Critical care providers could then develop classifications for common diseases treated in the ICU that are as specific as classifications for many types of cancer. As a result, physicians would know what treatment of medication to use and patients could be cared for in a more efficient way, reducing costs and saving lives, Dr. Wiener-Kronish adds.
Coordinating ICU care at Mass General goes back to Henning Pontoppidan, MD, an anesthesiologist, recruited from Denmark, a country where breakthroughs were made in treating patientswith polio during the epidemic. Fifty years ago, Dr. Pontoppidan created the first critical care unit at Mass General, the respiratory intensive care unit, to improve patient safety and group patients with lung failure together. He also formed a committee to organize the Mass General ICU community. That committee, the Clinical Operations Committee, now functions as part of the MGH Critical Care Center. Taylor Thompson, MD, director of the Medical Intensive Care Unit, and Colleen Snydeman, RN, nursing director of the Cardiac Intensive Care Unit, co-chair that committee today.
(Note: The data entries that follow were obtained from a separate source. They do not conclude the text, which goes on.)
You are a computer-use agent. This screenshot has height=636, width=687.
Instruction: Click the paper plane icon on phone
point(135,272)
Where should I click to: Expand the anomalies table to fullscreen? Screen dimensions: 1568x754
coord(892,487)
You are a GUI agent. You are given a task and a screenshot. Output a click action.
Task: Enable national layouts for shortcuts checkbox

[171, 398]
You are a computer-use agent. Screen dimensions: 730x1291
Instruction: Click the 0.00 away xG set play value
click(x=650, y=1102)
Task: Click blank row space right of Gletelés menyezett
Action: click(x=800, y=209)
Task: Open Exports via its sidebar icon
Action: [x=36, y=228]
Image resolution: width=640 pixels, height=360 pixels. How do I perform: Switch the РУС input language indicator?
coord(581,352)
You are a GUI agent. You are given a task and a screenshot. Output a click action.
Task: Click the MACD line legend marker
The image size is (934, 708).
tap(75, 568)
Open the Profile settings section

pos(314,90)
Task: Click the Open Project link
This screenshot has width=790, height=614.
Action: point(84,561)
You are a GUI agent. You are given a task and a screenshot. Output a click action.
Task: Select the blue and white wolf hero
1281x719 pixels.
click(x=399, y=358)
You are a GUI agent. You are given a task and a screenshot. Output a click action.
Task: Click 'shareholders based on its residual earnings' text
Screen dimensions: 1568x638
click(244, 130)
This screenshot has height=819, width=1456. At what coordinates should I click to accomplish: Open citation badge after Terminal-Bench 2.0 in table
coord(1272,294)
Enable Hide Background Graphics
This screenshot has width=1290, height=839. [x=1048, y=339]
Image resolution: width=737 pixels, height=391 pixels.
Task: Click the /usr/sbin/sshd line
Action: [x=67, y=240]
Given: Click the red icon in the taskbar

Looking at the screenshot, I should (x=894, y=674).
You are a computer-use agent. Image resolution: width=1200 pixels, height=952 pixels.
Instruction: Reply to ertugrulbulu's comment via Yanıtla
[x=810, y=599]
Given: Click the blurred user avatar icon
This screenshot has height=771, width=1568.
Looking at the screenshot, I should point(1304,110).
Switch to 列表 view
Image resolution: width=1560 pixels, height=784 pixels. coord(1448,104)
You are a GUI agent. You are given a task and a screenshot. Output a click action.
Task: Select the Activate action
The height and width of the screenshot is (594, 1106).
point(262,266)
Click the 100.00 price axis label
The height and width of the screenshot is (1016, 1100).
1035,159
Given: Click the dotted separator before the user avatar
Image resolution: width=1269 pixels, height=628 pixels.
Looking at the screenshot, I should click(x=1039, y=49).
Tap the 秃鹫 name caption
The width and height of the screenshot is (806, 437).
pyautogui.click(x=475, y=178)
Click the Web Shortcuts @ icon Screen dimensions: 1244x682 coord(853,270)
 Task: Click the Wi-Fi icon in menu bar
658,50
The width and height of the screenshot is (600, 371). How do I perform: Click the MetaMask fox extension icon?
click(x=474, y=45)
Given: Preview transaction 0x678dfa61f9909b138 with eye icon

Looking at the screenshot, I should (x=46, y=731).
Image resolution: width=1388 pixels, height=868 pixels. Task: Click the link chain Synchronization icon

Committee members are taking best practices from individual ICUs and molding them into processes that can be applied in all Mass General ICUs.
A few years ago, the committee tackled reducing bloodstream infections. These dangerous infections develop in hospitals, as the result of catheters placed in patients’ veins.
Committee members reviewed the medical literature and decided on a standard approach. They now use a checklist of steps and a nurse serves as the observer to verify that the process is followed. MGH materials management developed a common equipment kit. Now, everyone has the same tools and follows the same procedures.
The result: bloodstream infection rates dropped 75 percent, initially, Dr. Thompson says. When an infection occurs, the situation is catalogued in a database and reviewed. Committee members are considering similar approaches for ventilator-associated pneumonia, another infection patients can acquire while in the hospital.
Dr. Wiener-Kronish sees the hospital of the future as a place that essentially is all ICUs, or patients under close monitor. The goal for Mass General is to make sure that all of its current ICUs establishstandard practices — to ensure consistent, optimal care and efficiency among units.
She believes this is the time for ICU care to push forward. “I think your mantra has to be, ‘What we’re doing is OK, but we can do better.”